Work instructions:
Return the data that follows, keeping every word and mark unchanged.
Start of Given records
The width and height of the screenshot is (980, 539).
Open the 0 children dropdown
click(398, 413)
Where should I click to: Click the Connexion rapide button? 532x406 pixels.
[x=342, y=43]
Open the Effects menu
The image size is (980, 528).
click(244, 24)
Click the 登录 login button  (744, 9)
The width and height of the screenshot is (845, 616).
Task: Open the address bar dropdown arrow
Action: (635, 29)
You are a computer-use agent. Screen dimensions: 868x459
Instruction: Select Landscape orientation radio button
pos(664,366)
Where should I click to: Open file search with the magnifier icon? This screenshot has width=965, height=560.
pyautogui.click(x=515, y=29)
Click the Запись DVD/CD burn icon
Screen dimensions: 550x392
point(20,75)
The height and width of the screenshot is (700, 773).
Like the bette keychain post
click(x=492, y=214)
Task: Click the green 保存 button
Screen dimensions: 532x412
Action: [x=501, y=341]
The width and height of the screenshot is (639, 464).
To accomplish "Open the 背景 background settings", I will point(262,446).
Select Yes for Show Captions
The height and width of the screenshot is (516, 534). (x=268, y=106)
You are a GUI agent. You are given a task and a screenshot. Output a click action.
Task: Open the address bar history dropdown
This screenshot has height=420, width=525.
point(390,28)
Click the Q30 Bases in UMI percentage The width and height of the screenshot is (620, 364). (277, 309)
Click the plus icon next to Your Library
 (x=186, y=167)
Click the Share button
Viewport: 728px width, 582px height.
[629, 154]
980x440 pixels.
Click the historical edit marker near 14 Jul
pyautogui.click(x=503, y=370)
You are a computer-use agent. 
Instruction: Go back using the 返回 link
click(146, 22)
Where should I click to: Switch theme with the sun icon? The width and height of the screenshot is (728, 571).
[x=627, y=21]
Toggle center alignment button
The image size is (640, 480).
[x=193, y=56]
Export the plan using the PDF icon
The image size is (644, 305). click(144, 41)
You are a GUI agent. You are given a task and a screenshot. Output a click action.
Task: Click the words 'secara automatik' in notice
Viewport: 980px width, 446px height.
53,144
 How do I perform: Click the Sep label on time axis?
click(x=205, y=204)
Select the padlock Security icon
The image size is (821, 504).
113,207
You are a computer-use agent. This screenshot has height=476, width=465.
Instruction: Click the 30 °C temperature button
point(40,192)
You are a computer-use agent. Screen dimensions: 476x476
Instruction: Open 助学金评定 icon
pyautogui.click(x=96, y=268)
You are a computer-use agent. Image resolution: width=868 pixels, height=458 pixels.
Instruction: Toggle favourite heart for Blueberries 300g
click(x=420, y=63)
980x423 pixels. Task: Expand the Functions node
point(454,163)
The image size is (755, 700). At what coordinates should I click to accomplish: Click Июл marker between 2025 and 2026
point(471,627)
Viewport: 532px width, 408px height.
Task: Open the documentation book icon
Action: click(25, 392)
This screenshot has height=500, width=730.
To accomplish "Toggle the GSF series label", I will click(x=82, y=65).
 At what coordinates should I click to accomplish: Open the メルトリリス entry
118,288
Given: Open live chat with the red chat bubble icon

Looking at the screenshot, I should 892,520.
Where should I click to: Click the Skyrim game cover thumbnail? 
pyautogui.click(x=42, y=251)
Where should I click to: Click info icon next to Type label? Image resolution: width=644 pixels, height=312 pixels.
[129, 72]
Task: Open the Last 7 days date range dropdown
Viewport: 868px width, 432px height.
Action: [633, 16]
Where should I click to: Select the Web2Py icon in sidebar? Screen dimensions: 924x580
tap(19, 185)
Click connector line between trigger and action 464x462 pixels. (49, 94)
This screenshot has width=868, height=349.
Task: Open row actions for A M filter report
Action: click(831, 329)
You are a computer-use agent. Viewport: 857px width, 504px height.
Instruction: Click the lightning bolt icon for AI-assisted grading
End of Given records
Result:
The width and height of the screenshot is (980, 539).
Open the 0 children dropdown
click(398, 413)
Where should I click to: Click the Connexion rapide button? 532x406 pixels.
[x=342, y=43]
Open the Effects menu
The image size is (980, 528).
click(244, 24)
Click the 登录 login button  (744, 9)
The width and height of the screenshot is (845, 616).
Task: Open the address bar dropdown arrow
Action: (635, 29)
You are a computer-use agent. Screen dimensions: 868x459
Instruction: Select Landscape orientation radio button
pos(664,366)
Where should I click to: Open file search with the magnifier icon? This screenshot has width=965, height=560.
pyautogui.click(x=515, y=29)
Click the Запись DVD/CD burn icon
Screen dimensions: 550x392
point(20,75)
The height and width of the screenshot is (700, 773).
Like the bette keychain post
click(x=492, y=214)
Task: Click the green 保存 button
Screen dimensions: 532x412
Action: [x=501, y=341]
The width and height of the screenshot is (639, 464).
To accomplish "Open the 背景 background settings", I will point(262,446).
Select Yes for Show Captions
The height and width of the screenshot is (516, 534). (x=268, y=106)
You are a GUI agent. You are given a task and a screenshot. Output a click action.
Task: Open the address bar history dropdown
This screenshot has height=420, width=525.
point(390,28)
Click the Q30 Bases in UMI percentage The width and height of the screenshot is (620, 364). (277, 309)
Click the plus icon next to Your Library
 (x=186, y=167)
Click the Share button
Viewport: 728px width, 582px height.
[629, 154]
980x440 pixels.
Click the historical edit marker near 14 Jul
pyautogui.click(x=503, y=370)
You are a computer-use agent. 
Instruction: Go back using the 返回 link
click(146, 22)
Where should I click to: Switch theme with the sun icon? The width and height of the screenshot is (728, 571).
[x=627, y=21]
Toggle center alignment button
The image size is (640, 480).
[x=193, y=56]
Export the plan using the PDF icon
The image size is (644, 305). click(144, 41)
You are a GUI agent. You are given a task and a screenshot. Output a click action.
Task: Click the words 'secara automatik' in notice
Viewport: 980px width, 446px height.
53,144
 How do I perform: Click the Sep label on time axis?
click(x=205, y=204)
Select the padlock Security icon
The image size is (821, 504).
113,207
You are a computer-use agent. This screenshot has height=476, width=465.
Instruction: Click the 30 °C temperature button
point(40,192)
You are a computer-use agent. Screen dimensions: 476x476
Instruction: Open 助学金评定 icon
pyautogui.click(x=96, y=268)
You are a computer-use agent. Image resolution: width=868 pixels, height=458 pixels.
Instruction: Toggle favourite heart for Blueberries 300g
click(x=420, y=63)
980x423 pixels. Task: Expand the Functions node
point(454,163)
The image size is (755, 700). At what coordinates should I click to accomplish: Click Июл marker between 2025 and 2026
point(471,627)
Viewport: 532px width, 408px height.
Task: Open the documentation book icon
Action: click(25, 392)
This screenshot has height=500, width=730.
To accomplish "Toggle the GSF series label", I will click(x=82, y=65).
 At what coordinates should I click to accomplish: Open the メルトリリス entry
118,288
Given: Open live chat with the red chat bubble icon

Looking at the screenshot, I should 892,520.
Where should I click to: Click the Skyrim game cover thumbnail? 
pyautogui.click(x=42, y=251)
Where should I click to: Click info icon next to Type label? Image resolution: width=644 pixels, height=312 pixels.
[129, 72]
Task: Open the Last 7 days date range dropdown
Viewport: 868px width, 432px height.
Action: [633, 16]
Where should I click to: Select the Web2Py icon in sidebar? Screen dimensions: 924x580
tap(19, 185)
Click connector line between trigger and action 464x462 pixels. (49, 94)
This screenshot has width=868, height=349.
Task: Open row actions for A M filter report
Action: click(831, 329)
You are a computer-use agent. Viewport: 857px width, 504px height.
Instruction: Click the lightning bolt icon for AI-assisted grading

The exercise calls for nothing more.